3. Use a Circular Saw Edge Guide (or Track Saw)
A track saw is arguably the best bet for cutting plywood cleanly, but they aren’t quite as common or portable as everyone’s favorite job-site-handy circular saw. So if you don’t happen to have one lying around, the next best thing is an edge guide for your circular saw, whether store-bought or DIY-made. This will minimize side-to-side motion as you cut along your plywood, maintain the support of the wood fibers along the cut-line, and keep your cuts straighter! As Michael Scott would say, it’s a win-win-win.
Cutting Plywood on Table Saw
A table saw is another common power tool that is often used for sizing plywood. While most of the general tips apply here, there are a couple of things you need to do differently on a table saw.
Good Side Up
When using a table saw, you’ll notice that the teeth on your blade point downwards, and the blade will generally spin counter-clockwise. This means that the first contact with a tooth of the blade will occur at the top of the piece you are cutting.
This also means that the blade will exit the plywood at the bottom of your board, and if you don’t have a zero-clearance insert installed, the fibers along this line will be largely unsupported, which can increase the odds of chipping or tearout on the downward-facing surface.
Therefore, you want the “good” side of your plywood facing up because the tearout, if any, would occur at the bottom of the piece being cut rather than at the top.
Use a Zero-clearance Insert for Your Table Saw.
Get a precisely machined zero-clearance insert from the machine manufacturer. This will ensure that your cut line is fully supported underneath. Doing this in conjunction with facing your plywood up can help ensure that both sides of your plywood are “good” sides.
If you don’t have a zero-clearance insert for your table saw, you can achieve the same thing by making your own table saw sled with a zero clearance cut.
Additional Support
Make sure your sheet of plywood is fully supported on all sides when running it through your table saw.
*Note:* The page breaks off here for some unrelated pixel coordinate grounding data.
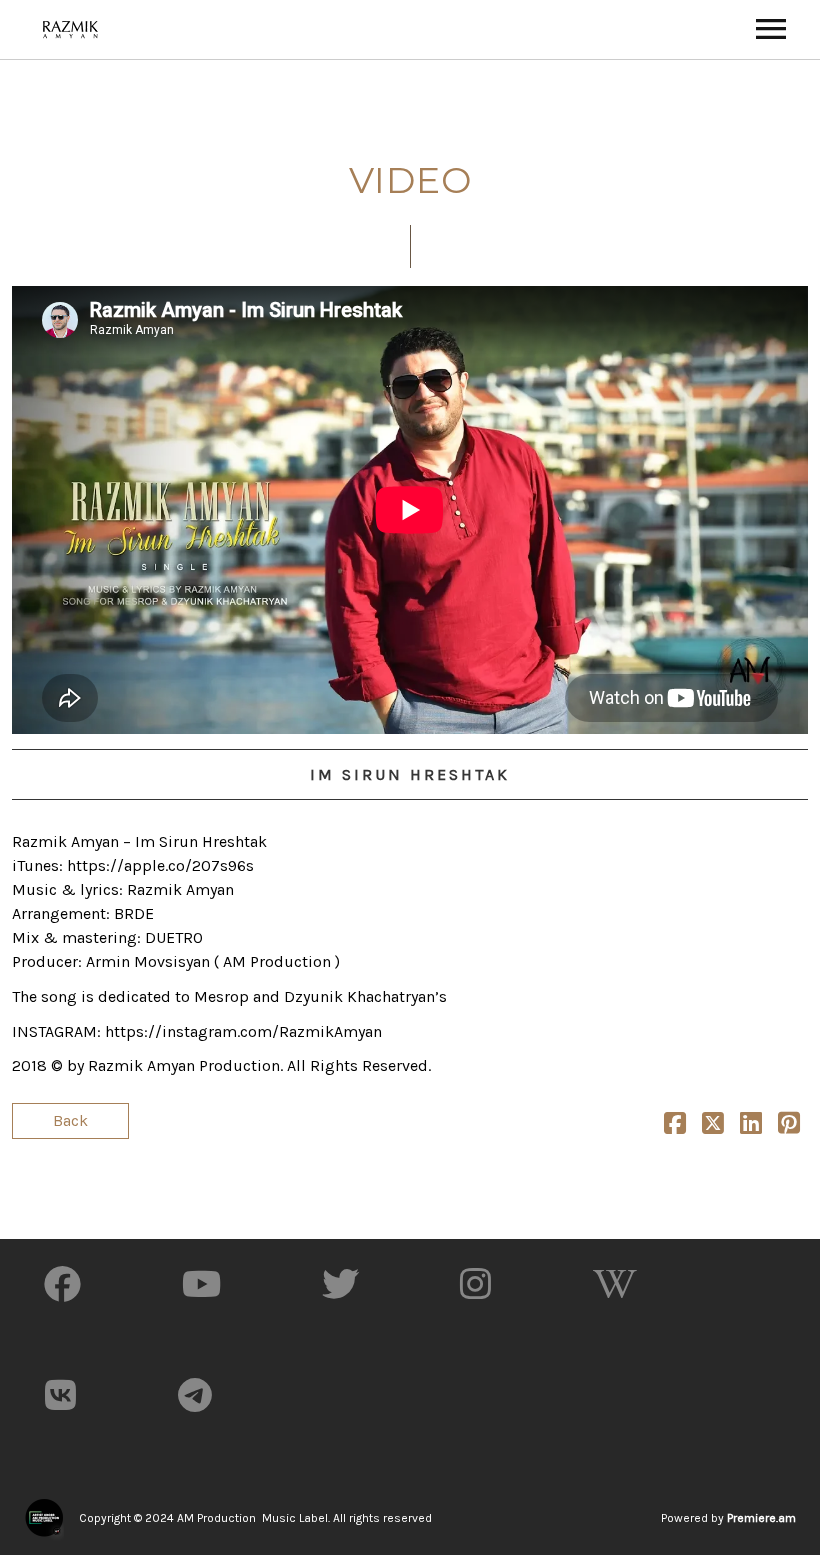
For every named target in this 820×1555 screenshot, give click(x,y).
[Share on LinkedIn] (751, 1126)
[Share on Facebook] (675, 1126)
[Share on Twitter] (713, 1126)
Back (70, 1120)
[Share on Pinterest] (789, 1126)
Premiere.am (761, 1518)
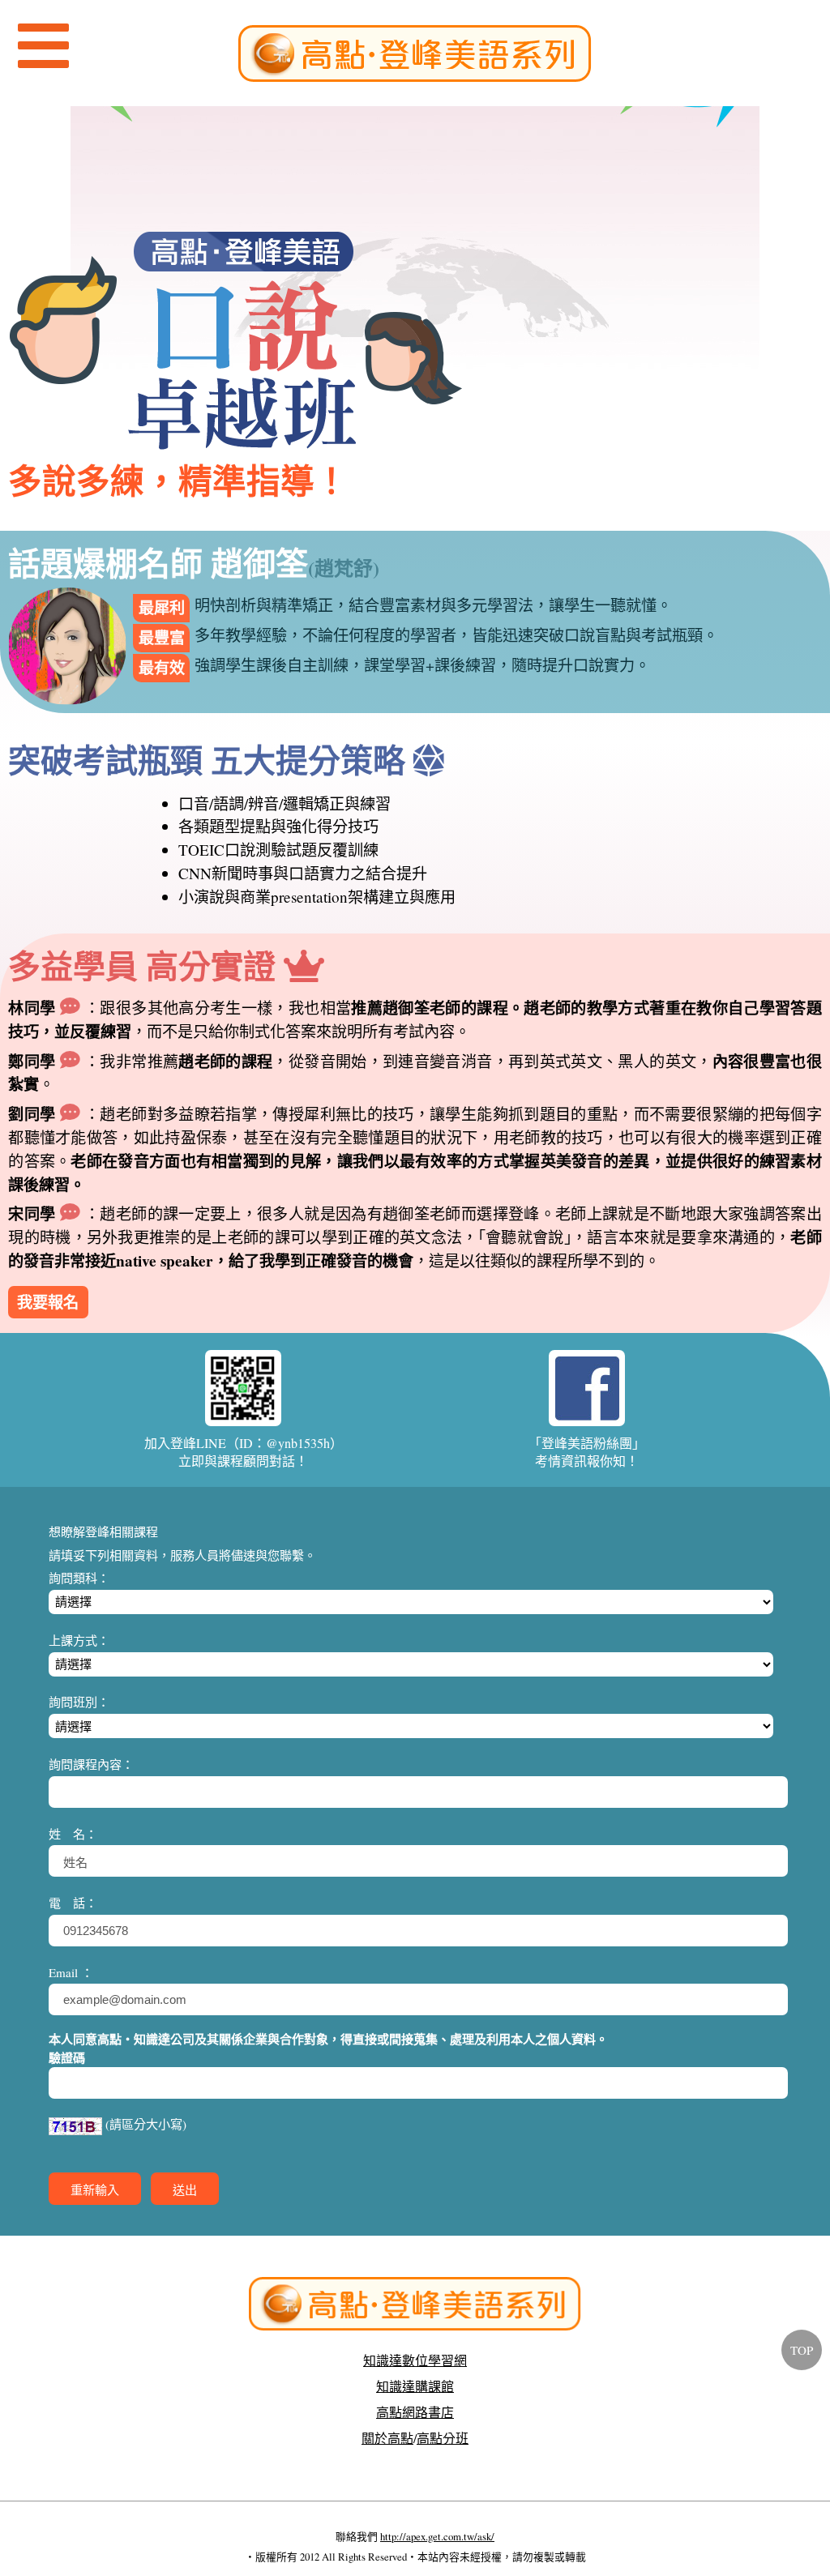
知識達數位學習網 (415, 2360)
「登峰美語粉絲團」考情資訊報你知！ (586, 1451)
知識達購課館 (415, 2385)
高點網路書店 (415, 2411)
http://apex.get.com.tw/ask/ (437, 2536)
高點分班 (442, 2437)
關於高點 (387, 2437)
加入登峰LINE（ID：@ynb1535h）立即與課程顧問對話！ (243, 1451)
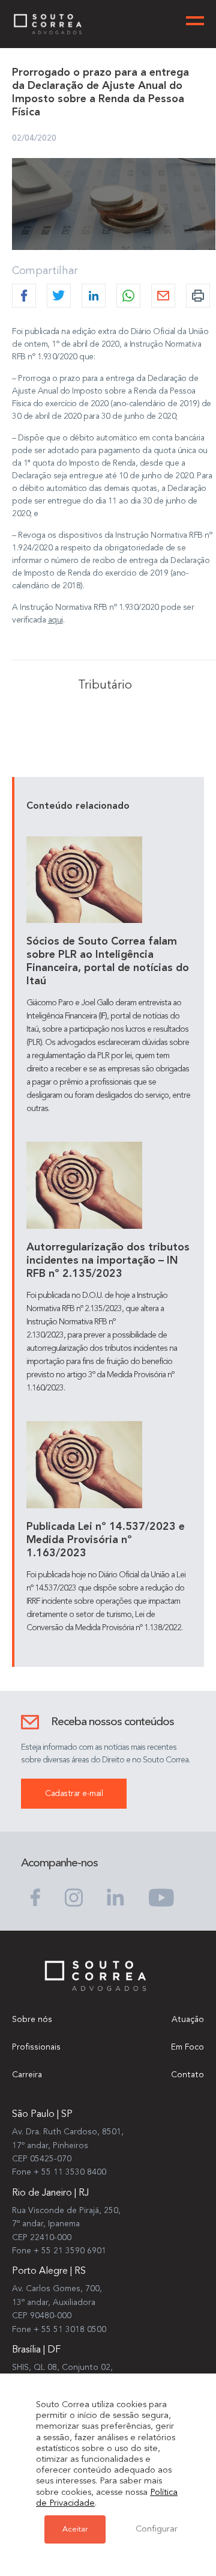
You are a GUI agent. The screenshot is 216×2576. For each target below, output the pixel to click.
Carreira (27, 2075)
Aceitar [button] (75, 2529)
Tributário (105, 686)
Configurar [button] (157, 2529)
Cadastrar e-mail (74, 1793)
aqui (55, 620)
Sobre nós (32, 2019)
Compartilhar (45, 271)
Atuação (188, 2019)
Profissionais (36, 2047)
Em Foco (187, 2047)
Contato (187, 2075)
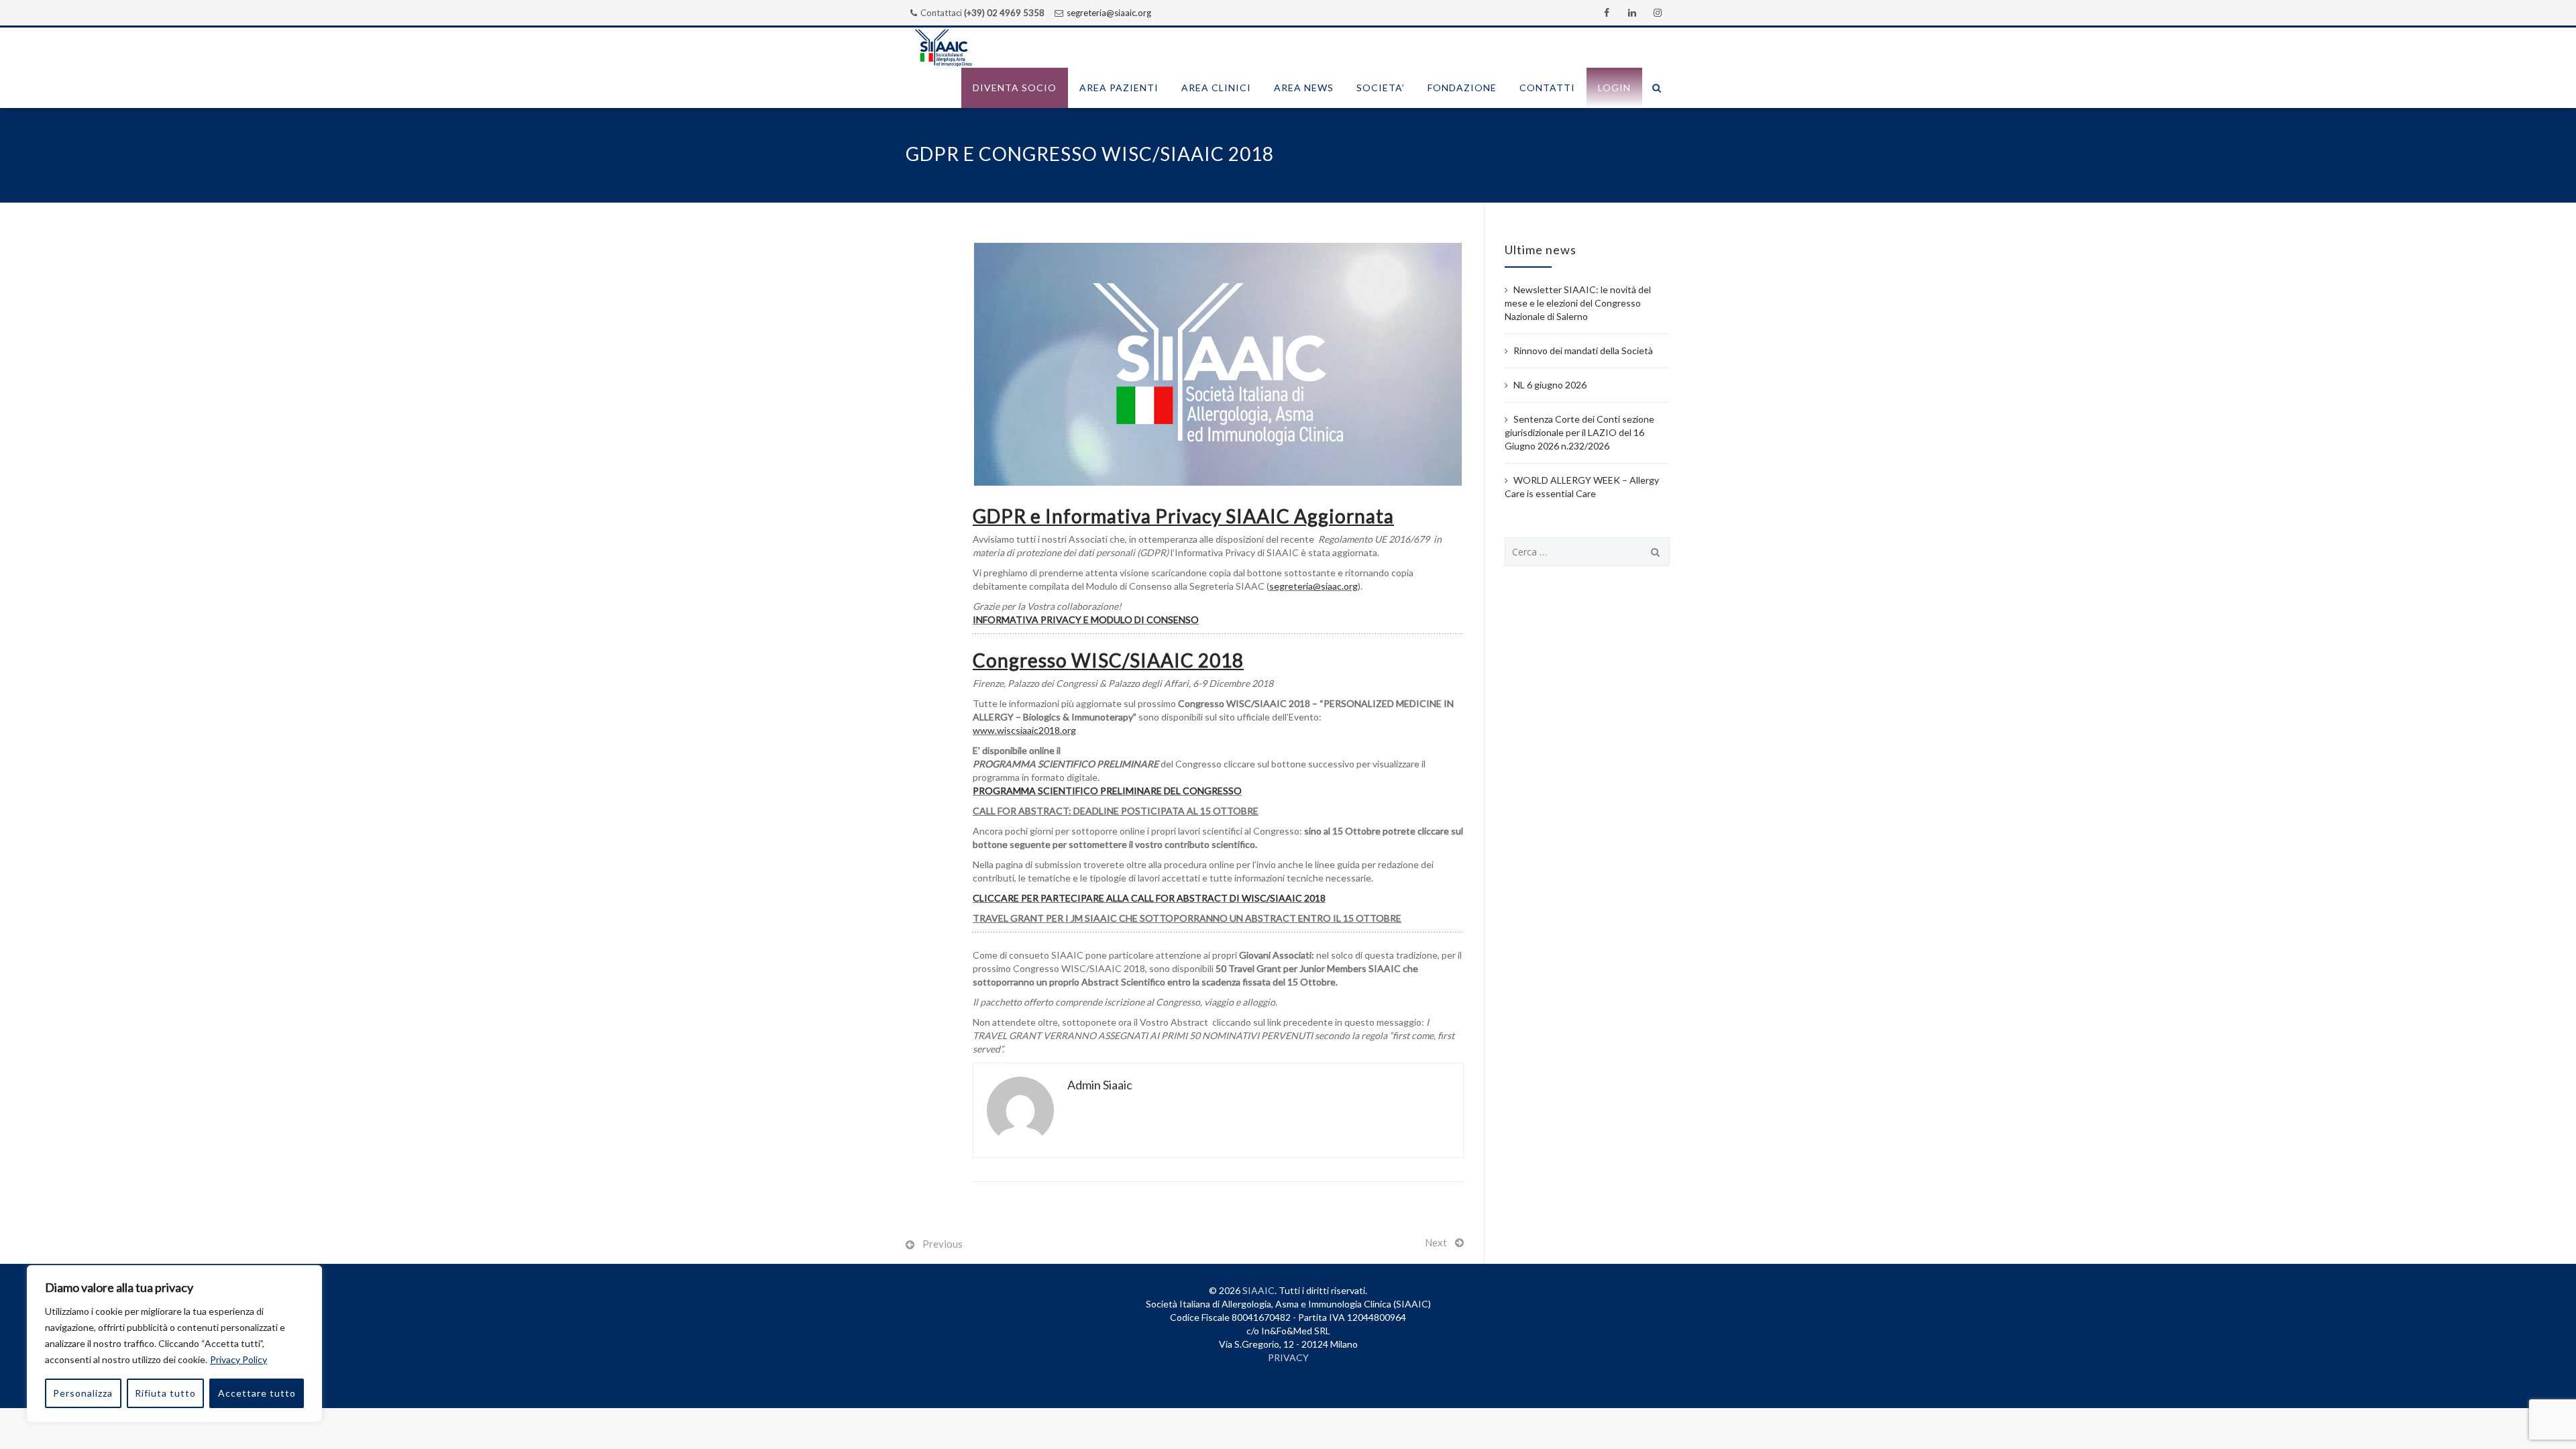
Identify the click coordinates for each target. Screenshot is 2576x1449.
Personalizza (83, 1393)
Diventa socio (1015, 87)
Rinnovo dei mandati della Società (1583, 350)
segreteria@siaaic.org (1109, 12)
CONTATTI (1547, 87)
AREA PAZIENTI (1119, 87)
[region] (174, 1343)
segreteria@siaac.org (1313, 586)
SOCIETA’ (1380, 87)
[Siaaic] (943, 48)
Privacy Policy (238, 1359)
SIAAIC (1258, 1290)
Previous (942, 1244)
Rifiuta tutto (165, 1393)
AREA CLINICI (1216, 87)
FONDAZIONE (1462, 87)
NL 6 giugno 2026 (1550, 384)
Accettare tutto (257, 1393)
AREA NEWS (1304, 87)
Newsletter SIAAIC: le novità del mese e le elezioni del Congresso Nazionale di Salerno (1578, 303)
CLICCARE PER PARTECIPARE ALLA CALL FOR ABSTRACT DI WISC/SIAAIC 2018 (1149, 898)
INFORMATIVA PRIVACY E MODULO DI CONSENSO (1086, 619)
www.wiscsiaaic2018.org (1024, 730)
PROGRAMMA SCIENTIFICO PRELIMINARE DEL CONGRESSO (1107, 790)
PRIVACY (1288, 1357)
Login (1614, 87)
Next (1436, 1242)
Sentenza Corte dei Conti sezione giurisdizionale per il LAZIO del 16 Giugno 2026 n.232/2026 (1579, 432)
Pulling and dropping it to one side or another while cutting or shifting it from side to side can not only interfere with a straight cut, but it can also make the cut splintered.
Get the help of another person, or set up saw horses, rollers, or other support surfaces to make sure your large plywood sheet is fully supported throughout the entire length of your cut.
Using JigSaw to Cut Plywood
When using a JigSaw, aside from the fact that you may not be aiming for a straight cut, there can also be quite a bit of side-to-side motion that doesn’t exist when using a table saw or circular saw with a track. This motion can increase the likelihood of splintering along your cut-line.
Though this is not the best tool for the job when making straight cuts, you may find yourself still needing to use a JigSaw to cut a profile with straight line and curve through plywood, or maybe you need to make curved or rounded cuts which this tool is perfect for, and in these instances, using painter’s tape along your intended cut-line is your best bet.